The challenge was to create this world using traditional photographic tricks. I wanted parts of chapter 2 to be a tip of the hat to the masters who impacted my vision and inspired me early on : André Breton, Miro, Georges Méliès, Salvator Dali and Antonio Gaudi.
Part of the series would be photographed in Europe, particularly France and Spain where those artists lived. I received a small grant to pay for plane tickets for myself and four actors, including Luc Gagnon. They would play all the different characters Bob Book encounters.
For close to a month, I traveled around Europe with a humongous backpack containing the head of Bob Book, plastic dolls, costumes, props and a set of growing mustaches for Bob’s head (good thing I never got searched at customs!). I put to good use my guerilla filmmaking experience as we took pictures in different historic locations on the sly.
When I got back to Quebec, I started to ponder how to photograph the complicated effects scenes.Throughout my career as a photographer, it has always been imperitive to shoot and print the full negative.
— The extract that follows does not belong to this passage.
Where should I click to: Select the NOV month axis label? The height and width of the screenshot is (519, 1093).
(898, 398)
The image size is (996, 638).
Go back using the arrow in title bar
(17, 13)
I tried never to re-crop a photo or manipulate the negative in a darkroom. Everything had to appear on the original negative. As a kid, I loved those old movies with special effects. I was amazed to discover that some of those incredible shots were achieved with simple means and great ingenuity.These artisans were magicians. It astounded me to discover how deceptively simple those tricks were.
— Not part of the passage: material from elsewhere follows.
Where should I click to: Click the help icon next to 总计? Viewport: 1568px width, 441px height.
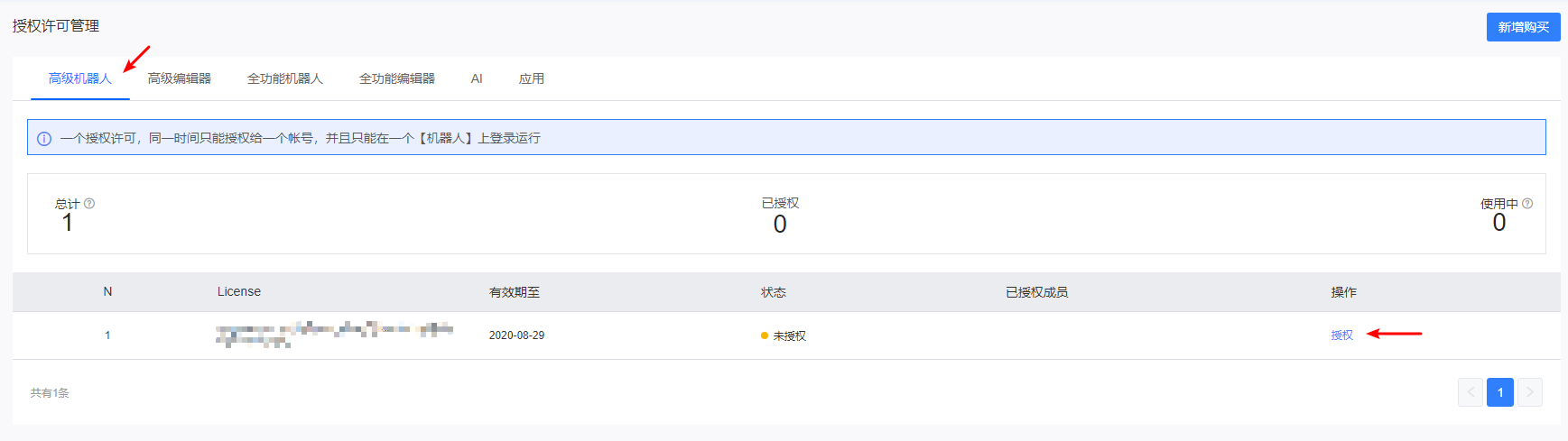click(89, 204)
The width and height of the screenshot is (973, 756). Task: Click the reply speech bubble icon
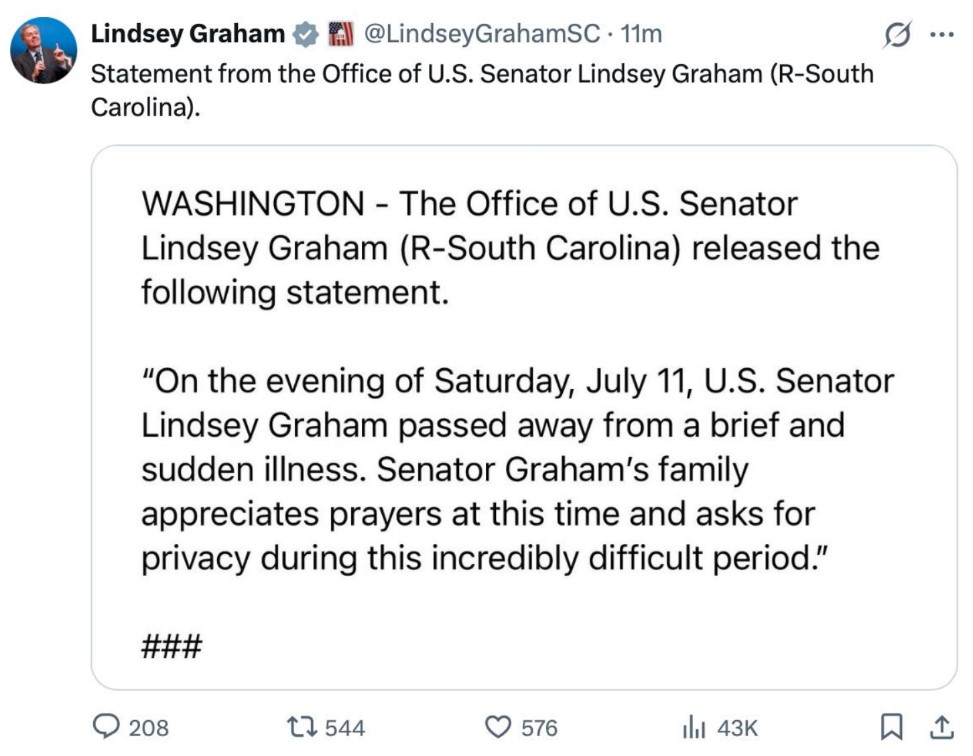click(x=106, y=727)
For Bob Book 2, I devised the technique of Live Collages. I would first photograph Luc Gagnon playing Bob then, in the darkroom, I would print a twelve-inch version, cut him out, put him in different settings and rephotograph Bob.This way, I could create scale effects with other props. I made enlargements of eyes in different shapes, one as big as a head that became an actual mask for the actor playing the Cyclops. I placed cutout cityscapes in the distance and created false perspectives.To make it more realistic, I matched the lighting settings when I photographed separate elements so that when I shot the final collage, light seemed to come from the same source.This led me to experiment with ways to have still photographic elements interact seemlessly with natural settings.
Of course, some tricks and images were just impossible to achieve. In 2005, using digital technology, I finished some shot that were originally discarded. This book presents for the first time the complete tale of Bob Book's adventures in The Middle Age of the Soul.